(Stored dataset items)
----------------------------------------
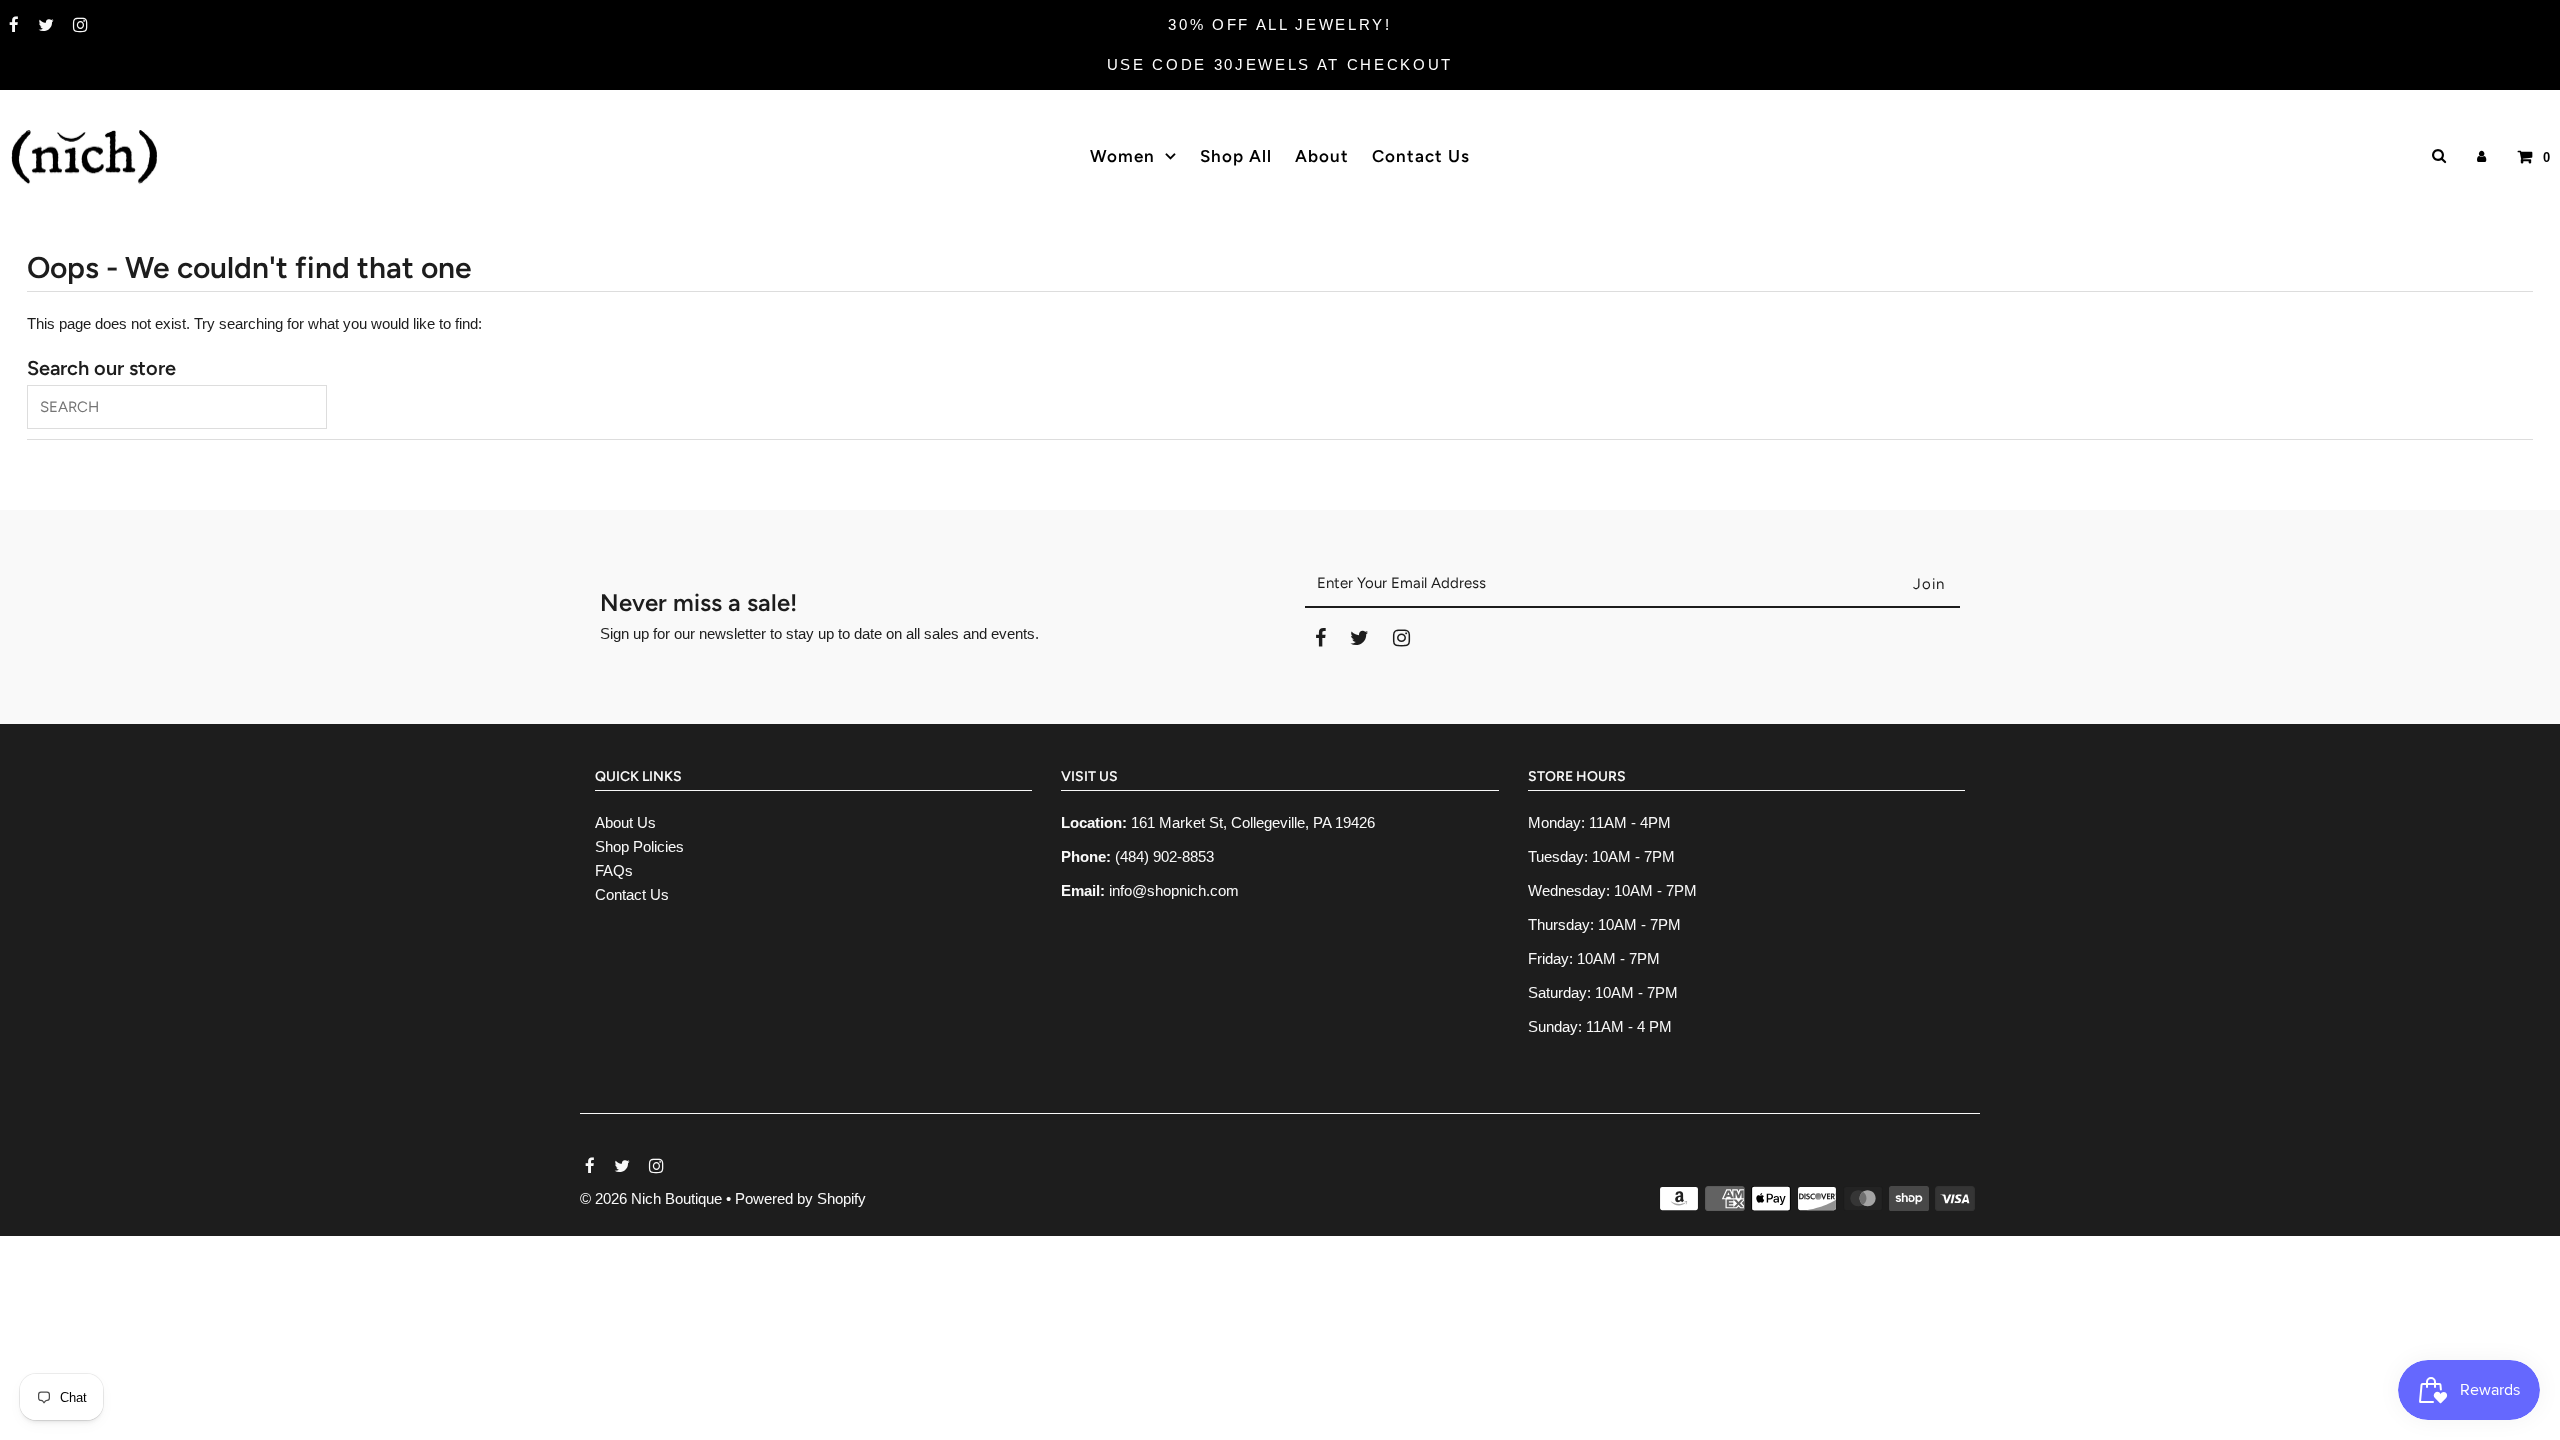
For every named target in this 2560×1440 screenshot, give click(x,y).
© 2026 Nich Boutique (653, 1198)
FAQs (614, 870)
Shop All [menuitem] (1236, 156)
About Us (625, 822)
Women (1122, 156)
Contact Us (632, 894)
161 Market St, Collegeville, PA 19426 (1253, 822)
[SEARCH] (2435, 155)
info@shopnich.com (1174, 890)
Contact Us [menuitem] (1421, 156)
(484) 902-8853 (1164, 856)
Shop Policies (639, 846)
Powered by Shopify (800, 1198)
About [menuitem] (1322, 156)
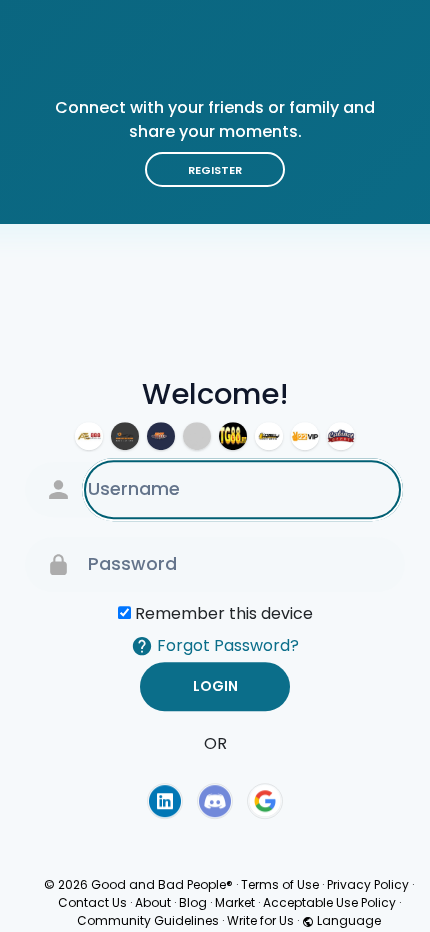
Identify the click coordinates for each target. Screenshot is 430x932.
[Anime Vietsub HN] (197, 436)
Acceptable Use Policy (329, 902)
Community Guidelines (148, 920)
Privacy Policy (368, 884)
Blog (193, 902)
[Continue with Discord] (215, 801)
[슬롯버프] (161, 436)
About (153, 902)
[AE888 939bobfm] (89, 436)
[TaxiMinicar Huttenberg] (269, 436)
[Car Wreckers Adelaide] (125, 436)
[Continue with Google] (265, 801)
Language (347, 920)
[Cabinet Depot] (341, 436)
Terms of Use (280, 884)
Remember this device (224, 613)
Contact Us (92, 902)
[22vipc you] (305, 436)
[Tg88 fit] (233, 436)
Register (215, 170)
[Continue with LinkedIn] (165, 801)
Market (235, 902)
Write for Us (260, 920)
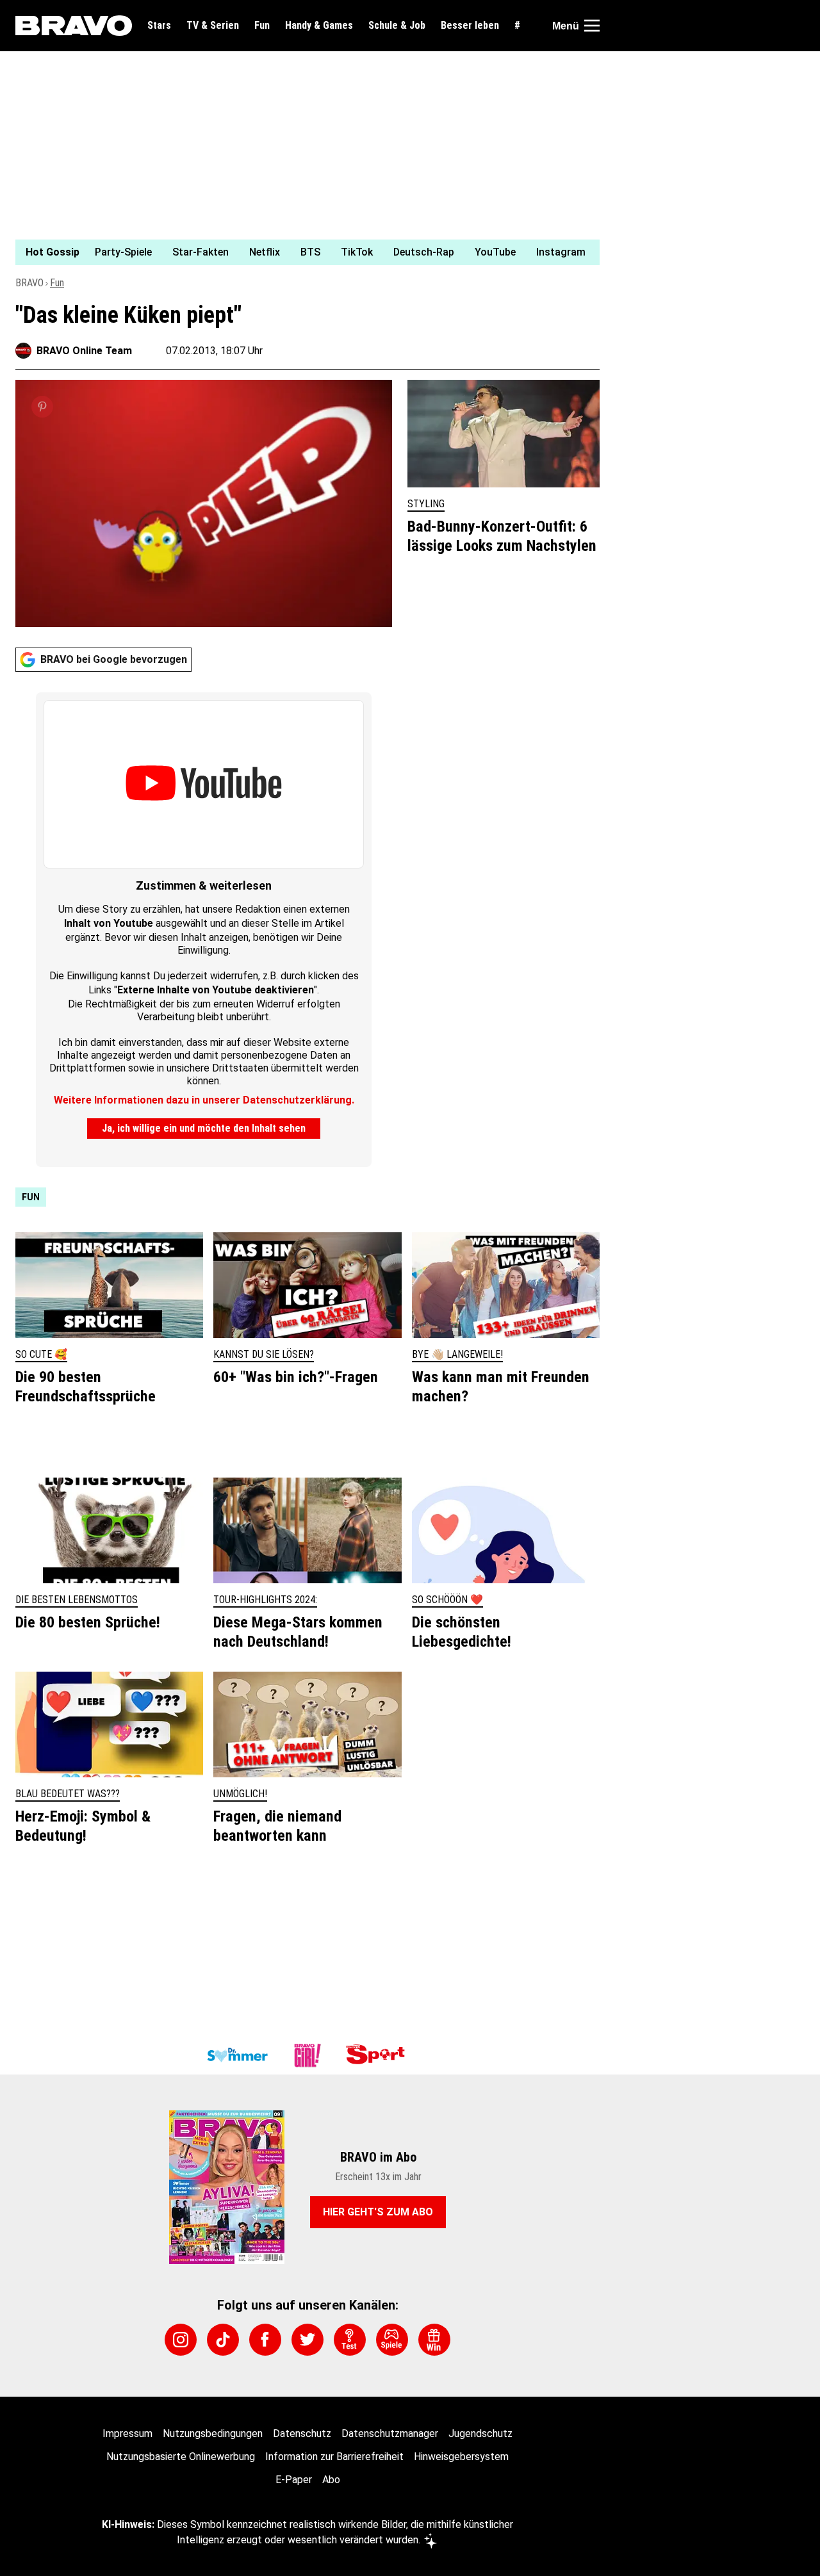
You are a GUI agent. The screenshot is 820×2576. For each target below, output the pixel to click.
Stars (159, 25)
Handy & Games (319, 25)
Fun (262, 25)
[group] (300, 252)
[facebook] (265, 2340)
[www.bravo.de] (73, 25)
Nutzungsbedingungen (213, 2433)
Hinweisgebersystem (461, 2456)
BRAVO (29, 283)
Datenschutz (302, 2433)
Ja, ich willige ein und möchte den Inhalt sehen (204, 1128)
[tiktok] (223, 2340)
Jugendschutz (480, 2433)
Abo (331, 2480)
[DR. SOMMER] (237, 2055)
----------------------------------------
YOUR OBJECTIVE
Give the data again word for word, without images.

WRITTEN RESPONSE
For every named target in this 2560×1440 screenshot, give click(x,y).
© 2026 Nich Boutique (653, 1198)
FAQs (614, 870)
Shop All [menuitem] (1236, 156)
About Us (625, 822)
Women (1122, 156)
Contact Us (632, 894)
161 Market St, Collegeville, PA 19426 (1253, 822)
[SEARCH] (2435, 155)
info@shopnich.com (1174, 890)
Contact Us [menuitem] (1421, 156)
(484) 902-8853 (1164, 856)
Shop Policies (639, 846)
Powered by Shopify (800, 1198)
About [menuitem] (1322, 156)
Identify the click coordinates for each target. Screenshot is 430x932.
[Anime Vietsub HN] (197, 436)
Acceptable Use Policy (329, 902)
Community Guidelines (148, 920)
Privacy Policy (368, 884)
Blog (193, 902)
[Continue with Discord] (215, 801)
[슬롯버프] (161, 436)
About (153, 902)
[AE888 939bobfm] (89, 436)
[TaxiMinicar Huttenberg] (269, 436)
[Car Wreckers Adelaide] (125, 436)
[Continue with Google] (265, 801)
Language (347, 920)
[Cabinet Depot] (341, 436)
Terms of Use (280, 884)
Remember this device (224, 613)
Contact Us (92, 902)
[22vipc you] (305, 436)
[Tg88 fit] (233, 436)
Register (215, 170)
[Continue with LinkedIn] (165, 801)
Market (235, 902)
Write for Us (260, 920)
You are a GUI agent. The screenshot is 820×2576. For each target below, output the pixel to click.
Stars (159, 25)
Handy & Games (319, 25)
Fun (262, 25)
[group] (300, 252)
[facebook] (265, 2340)
[www.bravo.de] (73, 25)
Nutzungsbedingungen (213, 2433)
Hinweisgebersystem (461, 2456)
BRAVO (29, 283)
Datenschutz (302, 2433)
Ja, ich willige ein und möchte den Inhalt sehen (204, 1128)
[tiktok] (223, 2340)
Jugendschutz (480, 2433)
Abo (331, 2480)
[DR. SOMMER] (237, 2055)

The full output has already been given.